** Start of DATASET EXTRACT **

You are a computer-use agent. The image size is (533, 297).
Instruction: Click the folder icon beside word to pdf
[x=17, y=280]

** End of DATASET EXTRACT **
** Start of DATASET EXTRACT **

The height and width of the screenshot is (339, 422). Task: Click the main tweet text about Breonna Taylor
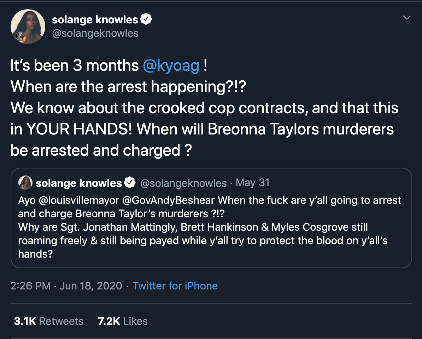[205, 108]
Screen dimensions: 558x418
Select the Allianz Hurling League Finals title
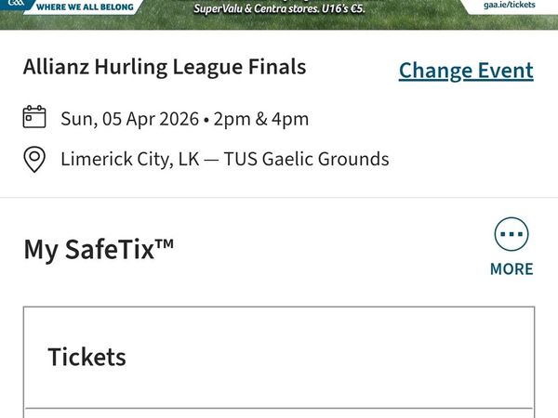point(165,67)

** End of DATASET EXTRACT **
** Start of DATASET EXTRACT **

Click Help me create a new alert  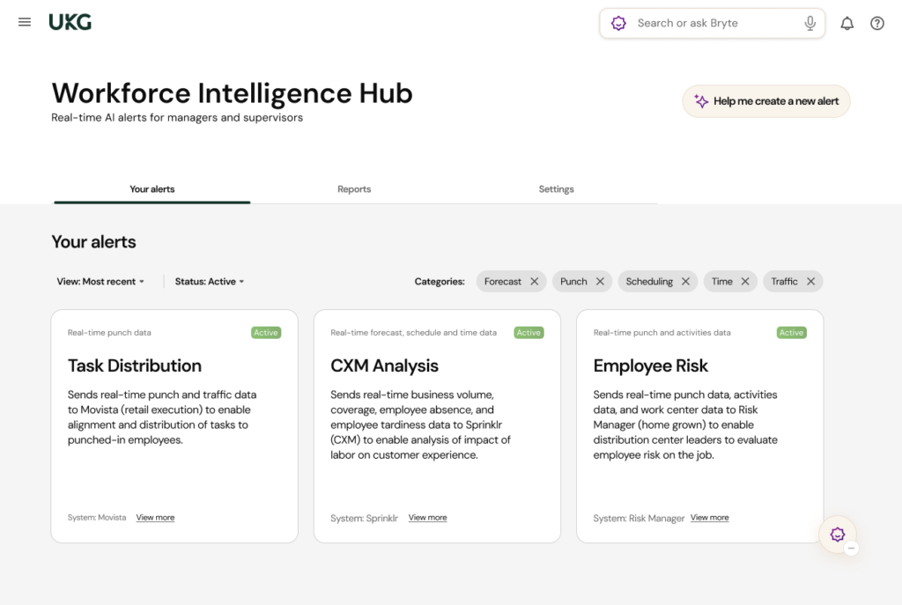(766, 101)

** End of DATASET EXTRACT **

AIM OF THE TASK.
Write out every line from the one containing "The height and" down through the one containing "point(165,67)", both included, unchanged, leaving out the pictures.

EXERCISE SOLUTION.
The height and width of the screenshot is (339, 422). Task: Click the main tweet text about Breonna Taylor
[205, 108]
Screen dimensions: 558x418
Select the Allianz Hurling League Finals title
point(165,67)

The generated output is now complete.